In many businesses however, the person with the most knowledge might be the owner or lead operational staff. You might not be able to afford or find an industry expert who can dedicate their time to sales. If you have someone who knows the industry, they simply might not be good at, or interested in delivering a structured sales process.
Developing sales resources in a business is difficult. There is the high cost of recruiting, including time to find and induct and train a new person, then you wait to discover if they’ll be productive. Also factoring into the cost, you have annual leave, sick or carers leave, workers comp and super. Then there’s the churn.
Turnover rates for salespeople are currently
quoted by Linkedin to be 35% to 55%. Nearly half (46%) of sales staff don’t make quota each month. Does that mean that nearly half the people you interview, are the people that the last company were happy to see go? Is the problem with the people or the process?
Based on these numbers; if you have a good salesperson, they are a risk of getting poached or leaving. If you have an average performer you get low returns while you waste time in performance management or HR issues.
In problem solving, I often find that if you keep getting the wrong answer you are most likely asking the wrong question.

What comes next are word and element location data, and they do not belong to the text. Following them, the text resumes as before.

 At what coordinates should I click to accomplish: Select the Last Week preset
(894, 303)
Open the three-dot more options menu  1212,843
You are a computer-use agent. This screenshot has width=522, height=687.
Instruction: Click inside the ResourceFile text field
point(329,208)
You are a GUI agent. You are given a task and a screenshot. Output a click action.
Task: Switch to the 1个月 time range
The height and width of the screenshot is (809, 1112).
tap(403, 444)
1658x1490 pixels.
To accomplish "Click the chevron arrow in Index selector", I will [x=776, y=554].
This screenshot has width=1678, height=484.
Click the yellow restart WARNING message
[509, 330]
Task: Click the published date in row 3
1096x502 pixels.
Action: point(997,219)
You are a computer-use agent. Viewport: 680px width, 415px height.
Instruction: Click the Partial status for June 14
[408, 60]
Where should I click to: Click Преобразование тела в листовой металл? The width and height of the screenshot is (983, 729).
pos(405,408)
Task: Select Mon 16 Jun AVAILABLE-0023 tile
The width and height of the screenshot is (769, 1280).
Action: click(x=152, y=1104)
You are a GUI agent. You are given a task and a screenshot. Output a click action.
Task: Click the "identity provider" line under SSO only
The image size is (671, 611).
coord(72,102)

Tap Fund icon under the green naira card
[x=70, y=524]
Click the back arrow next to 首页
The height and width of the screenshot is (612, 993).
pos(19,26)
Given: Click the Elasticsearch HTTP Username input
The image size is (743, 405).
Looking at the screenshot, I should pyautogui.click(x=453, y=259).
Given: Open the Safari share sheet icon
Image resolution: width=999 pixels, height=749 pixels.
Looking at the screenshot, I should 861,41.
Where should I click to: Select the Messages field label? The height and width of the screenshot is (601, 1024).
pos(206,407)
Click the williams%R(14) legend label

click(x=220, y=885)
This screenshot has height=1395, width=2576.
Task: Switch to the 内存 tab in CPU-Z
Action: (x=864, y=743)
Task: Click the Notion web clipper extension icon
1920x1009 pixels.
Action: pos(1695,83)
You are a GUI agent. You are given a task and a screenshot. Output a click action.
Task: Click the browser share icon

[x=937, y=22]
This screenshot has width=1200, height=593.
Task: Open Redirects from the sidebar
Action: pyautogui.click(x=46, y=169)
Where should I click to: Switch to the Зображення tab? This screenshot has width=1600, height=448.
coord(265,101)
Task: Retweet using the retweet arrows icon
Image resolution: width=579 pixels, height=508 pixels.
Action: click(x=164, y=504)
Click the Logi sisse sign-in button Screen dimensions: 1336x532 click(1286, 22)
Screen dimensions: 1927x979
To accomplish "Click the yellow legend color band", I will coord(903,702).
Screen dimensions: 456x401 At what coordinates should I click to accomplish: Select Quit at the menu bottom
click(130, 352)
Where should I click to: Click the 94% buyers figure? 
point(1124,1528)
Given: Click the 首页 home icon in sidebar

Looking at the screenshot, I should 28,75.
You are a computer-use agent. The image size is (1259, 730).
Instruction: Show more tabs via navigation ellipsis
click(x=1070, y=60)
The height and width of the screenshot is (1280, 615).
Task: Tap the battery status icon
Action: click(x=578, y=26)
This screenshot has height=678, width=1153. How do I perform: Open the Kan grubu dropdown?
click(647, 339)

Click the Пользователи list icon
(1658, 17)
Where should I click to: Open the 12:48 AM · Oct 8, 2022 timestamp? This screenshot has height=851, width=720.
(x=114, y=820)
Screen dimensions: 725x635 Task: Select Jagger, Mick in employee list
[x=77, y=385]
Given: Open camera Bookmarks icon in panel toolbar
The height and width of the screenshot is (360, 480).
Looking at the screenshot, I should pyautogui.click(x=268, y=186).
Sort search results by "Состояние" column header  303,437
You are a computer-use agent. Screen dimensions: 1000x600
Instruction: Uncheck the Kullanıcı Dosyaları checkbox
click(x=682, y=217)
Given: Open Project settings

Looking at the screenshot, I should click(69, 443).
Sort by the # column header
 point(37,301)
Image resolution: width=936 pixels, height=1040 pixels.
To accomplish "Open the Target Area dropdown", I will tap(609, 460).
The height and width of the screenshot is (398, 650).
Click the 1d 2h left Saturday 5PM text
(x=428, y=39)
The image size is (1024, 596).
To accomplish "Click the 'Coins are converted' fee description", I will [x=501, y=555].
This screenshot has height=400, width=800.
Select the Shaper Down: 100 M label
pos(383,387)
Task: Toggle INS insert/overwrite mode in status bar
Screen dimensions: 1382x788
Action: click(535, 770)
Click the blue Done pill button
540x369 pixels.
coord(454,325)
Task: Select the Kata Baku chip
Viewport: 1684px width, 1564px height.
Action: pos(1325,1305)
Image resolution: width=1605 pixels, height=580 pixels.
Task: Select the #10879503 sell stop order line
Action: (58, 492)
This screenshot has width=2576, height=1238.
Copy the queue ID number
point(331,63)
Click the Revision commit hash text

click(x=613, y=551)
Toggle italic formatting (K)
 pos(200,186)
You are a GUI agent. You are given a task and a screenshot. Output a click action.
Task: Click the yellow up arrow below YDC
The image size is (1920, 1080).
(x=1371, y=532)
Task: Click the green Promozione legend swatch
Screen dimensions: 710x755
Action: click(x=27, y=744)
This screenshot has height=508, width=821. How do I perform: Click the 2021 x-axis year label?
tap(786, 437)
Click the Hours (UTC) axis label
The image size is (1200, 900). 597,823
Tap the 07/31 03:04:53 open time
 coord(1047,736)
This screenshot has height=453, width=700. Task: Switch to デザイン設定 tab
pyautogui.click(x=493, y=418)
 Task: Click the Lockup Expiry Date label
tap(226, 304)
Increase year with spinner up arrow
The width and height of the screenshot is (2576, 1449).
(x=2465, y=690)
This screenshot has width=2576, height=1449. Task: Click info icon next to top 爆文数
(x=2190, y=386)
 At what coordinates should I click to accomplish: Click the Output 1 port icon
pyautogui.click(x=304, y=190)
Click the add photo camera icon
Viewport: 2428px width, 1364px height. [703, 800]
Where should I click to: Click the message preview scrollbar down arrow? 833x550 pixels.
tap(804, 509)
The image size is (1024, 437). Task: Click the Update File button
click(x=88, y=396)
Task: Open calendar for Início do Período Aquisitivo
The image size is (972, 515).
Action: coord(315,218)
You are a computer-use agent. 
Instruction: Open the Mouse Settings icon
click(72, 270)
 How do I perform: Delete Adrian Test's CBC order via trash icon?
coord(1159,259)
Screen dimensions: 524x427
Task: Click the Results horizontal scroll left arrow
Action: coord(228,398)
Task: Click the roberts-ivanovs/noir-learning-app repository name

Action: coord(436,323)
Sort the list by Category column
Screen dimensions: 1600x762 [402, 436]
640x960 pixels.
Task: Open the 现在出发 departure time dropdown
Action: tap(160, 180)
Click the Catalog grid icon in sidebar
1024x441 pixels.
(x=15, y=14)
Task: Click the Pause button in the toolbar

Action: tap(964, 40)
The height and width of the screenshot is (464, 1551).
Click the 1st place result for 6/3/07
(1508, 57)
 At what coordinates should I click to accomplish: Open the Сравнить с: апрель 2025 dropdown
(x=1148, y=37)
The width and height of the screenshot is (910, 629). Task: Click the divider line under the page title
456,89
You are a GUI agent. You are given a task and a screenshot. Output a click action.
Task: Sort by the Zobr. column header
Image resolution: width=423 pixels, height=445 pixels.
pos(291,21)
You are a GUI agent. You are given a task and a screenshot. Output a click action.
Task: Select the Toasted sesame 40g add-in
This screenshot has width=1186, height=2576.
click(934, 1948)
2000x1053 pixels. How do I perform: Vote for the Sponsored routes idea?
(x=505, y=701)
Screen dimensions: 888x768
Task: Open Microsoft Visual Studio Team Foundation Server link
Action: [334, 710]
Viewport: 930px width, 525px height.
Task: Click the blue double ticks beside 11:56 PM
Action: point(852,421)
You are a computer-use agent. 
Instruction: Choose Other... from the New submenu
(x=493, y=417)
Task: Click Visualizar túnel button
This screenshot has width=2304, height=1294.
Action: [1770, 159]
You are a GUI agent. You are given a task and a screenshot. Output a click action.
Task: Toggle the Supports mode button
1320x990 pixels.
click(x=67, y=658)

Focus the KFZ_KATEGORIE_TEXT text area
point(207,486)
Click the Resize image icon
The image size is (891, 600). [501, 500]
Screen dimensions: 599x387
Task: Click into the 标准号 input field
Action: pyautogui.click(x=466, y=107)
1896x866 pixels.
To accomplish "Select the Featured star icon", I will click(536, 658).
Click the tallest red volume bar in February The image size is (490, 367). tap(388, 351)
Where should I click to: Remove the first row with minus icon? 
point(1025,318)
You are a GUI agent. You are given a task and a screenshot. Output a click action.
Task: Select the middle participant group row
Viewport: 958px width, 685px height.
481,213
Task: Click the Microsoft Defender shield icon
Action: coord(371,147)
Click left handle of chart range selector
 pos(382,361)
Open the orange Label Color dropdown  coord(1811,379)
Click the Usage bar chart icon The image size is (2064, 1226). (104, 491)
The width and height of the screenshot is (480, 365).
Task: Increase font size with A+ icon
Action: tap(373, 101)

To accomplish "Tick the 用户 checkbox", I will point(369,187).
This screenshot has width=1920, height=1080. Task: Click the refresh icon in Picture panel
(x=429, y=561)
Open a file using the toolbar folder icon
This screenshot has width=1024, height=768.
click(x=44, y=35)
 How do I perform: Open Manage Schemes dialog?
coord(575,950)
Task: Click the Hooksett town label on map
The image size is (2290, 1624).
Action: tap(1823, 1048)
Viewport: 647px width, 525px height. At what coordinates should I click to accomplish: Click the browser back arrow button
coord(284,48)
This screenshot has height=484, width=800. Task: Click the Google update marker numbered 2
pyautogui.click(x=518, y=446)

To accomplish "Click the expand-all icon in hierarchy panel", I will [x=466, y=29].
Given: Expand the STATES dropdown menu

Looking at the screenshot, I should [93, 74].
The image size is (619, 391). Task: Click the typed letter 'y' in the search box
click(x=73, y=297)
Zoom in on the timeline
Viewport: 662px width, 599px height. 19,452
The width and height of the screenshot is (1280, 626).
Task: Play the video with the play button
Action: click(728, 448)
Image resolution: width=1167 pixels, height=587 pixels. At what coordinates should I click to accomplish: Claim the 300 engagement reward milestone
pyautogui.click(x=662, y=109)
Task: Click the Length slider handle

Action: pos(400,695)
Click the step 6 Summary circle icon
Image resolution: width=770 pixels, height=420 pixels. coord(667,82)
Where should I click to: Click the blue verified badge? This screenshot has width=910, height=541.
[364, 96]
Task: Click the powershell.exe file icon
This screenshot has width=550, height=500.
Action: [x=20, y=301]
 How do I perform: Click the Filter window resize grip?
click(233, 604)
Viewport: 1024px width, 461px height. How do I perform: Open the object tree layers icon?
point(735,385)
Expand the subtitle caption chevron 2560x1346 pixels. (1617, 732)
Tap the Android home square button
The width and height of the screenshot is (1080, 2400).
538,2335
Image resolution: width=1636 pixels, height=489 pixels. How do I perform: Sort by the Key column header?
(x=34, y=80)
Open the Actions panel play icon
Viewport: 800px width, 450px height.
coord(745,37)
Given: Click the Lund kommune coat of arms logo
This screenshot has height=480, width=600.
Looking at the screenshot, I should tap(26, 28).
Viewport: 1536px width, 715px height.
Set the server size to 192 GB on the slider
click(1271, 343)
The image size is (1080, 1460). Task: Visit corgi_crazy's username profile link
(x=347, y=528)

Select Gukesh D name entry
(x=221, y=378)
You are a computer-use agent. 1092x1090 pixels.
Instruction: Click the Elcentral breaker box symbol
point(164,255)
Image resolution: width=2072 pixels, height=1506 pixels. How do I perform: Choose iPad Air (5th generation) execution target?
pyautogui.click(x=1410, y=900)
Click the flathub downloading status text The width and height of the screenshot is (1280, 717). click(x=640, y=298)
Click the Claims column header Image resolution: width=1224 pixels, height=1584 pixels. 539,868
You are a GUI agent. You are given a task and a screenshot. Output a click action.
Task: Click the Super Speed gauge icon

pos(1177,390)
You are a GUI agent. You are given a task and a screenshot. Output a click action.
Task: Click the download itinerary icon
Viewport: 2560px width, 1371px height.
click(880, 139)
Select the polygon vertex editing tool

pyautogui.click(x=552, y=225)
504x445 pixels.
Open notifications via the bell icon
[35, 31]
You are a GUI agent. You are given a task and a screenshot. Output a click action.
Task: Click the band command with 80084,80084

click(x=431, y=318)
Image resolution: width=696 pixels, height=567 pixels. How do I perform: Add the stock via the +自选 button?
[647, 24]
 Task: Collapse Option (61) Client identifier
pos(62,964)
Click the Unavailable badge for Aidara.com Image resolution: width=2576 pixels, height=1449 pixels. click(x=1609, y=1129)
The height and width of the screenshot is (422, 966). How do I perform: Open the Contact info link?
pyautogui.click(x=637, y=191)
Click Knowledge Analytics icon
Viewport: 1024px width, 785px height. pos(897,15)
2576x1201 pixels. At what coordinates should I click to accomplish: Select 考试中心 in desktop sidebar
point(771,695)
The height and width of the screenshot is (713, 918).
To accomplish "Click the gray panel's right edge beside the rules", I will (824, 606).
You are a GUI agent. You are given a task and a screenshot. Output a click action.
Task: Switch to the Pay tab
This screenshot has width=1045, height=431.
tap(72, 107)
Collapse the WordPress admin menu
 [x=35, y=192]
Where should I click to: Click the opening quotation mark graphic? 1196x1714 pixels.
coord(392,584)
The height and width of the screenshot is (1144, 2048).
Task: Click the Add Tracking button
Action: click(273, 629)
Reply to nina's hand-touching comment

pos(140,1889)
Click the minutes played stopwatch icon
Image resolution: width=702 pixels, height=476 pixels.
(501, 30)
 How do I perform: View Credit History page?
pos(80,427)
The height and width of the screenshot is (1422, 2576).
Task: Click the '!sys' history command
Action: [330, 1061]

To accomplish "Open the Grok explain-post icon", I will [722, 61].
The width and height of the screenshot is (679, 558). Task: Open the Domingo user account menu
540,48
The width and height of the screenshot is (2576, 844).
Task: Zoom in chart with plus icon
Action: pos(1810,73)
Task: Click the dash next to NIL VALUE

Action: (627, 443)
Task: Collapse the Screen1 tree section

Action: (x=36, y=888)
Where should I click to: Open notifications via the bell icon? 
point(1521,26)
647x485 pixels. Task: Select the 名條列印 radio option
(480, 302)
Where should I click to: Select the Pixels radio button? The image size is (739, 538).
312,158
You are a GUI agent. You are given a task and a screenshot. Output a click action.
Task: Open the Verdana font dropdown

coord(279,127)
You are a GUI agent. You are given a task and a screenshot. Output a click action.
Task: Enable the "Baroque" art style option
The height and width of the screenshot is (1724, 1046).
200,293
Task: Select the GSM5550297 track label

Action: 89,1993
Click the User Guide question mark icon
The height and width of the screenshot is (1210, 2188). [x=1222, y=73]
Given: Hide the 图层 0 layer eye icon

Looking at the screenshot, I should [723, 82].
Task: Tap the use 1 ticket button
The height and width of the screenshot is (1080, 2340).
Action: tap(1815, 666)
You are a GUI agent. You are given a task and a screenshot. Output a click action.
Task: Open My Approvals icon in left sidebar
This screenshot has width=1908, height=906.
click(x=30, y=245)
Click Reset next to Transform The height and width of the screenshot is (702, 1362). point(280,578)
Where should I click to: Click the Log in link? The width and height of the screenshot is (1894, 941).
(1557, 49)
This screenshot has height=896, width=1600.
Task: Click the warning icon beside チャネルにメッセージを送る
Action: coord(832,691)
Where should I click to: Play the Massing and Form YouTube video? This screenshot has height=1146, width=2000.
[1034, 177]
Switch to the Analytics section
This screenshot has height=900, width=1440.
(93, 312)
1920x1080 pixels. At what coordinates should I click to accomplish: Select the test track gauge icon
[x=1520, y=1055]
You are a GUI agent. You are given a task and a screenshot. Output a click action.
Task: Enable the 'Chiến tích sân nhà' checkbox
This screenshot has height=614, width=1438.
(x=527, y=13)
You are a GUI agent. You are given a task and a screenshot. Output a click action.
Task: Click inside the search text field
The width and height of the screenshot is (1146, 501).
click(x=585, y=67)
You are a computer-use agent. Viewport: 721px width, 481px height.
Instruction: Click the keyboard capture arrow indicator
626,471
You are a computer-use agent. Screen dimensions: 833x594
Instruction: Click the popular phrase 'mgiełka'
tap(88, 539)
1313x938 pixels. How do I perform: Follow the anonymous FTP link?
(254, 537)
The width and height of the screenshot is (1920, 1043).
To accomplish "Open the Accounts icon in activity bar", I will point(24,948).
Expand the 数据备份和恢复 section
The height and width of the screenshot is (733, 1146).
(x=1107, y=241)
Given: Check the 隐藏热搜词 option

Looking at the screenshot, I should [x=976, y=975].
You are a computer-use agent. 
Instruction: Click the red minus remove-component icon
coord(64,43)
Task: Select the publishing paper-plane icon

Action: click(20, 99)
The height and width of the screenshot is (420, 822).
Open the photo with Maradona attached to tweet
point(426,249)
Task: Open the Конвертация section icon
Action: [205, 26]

To build expertise in a business, you need people with experience who will stick. That comes down to how much you can afford to pay them and what you expect them to do. People will often accept a job description, knowing they can't do, or won't do half the listed functions. They don't tell you that when you hire them.
If you have a problem finding good salespeople, then part of the solution might be to change your structure and build a sales framework. In many cases, the level of industry, business or product knowledge needed to present and close sales cannot be trained or acquired in a few months. If you have experienced people with strong industry knowledge, you don't want to take up their time with potentially low value or unqualified sales prospects. (they wont do it anyway) When they are out in the field, they are an ambassador or adviser, building relationships and brand reputation. Their role and title should reflect this.
The solution is not to confuse the sales process with other operational business roles. Sales is a distinct role. The skills and tools required for qualifying and nurturing sales prospects will translate across industries and can be supported in the business with a sound knowledge base and sales playbook (see
How to create a sales playbook - the ultimate guide). When you have a strong business framework, you can deploy people faster, with more certainty. This is essential when working to scale and grow.
The proposition is to embed the knowledge in the business rather than trying to recruit it. If you look at the talent in a business as residing in its
performance framework, then you will more easily find good people who can operate successfully by executing the framework. If you are not achieving quota you adjust the framework. If your people are not delivering the framework . . .
A performance framework leverages the best knowledge and experience in the business, optimises the execution with technology and automation, measures and tests performance then replicates it at scale.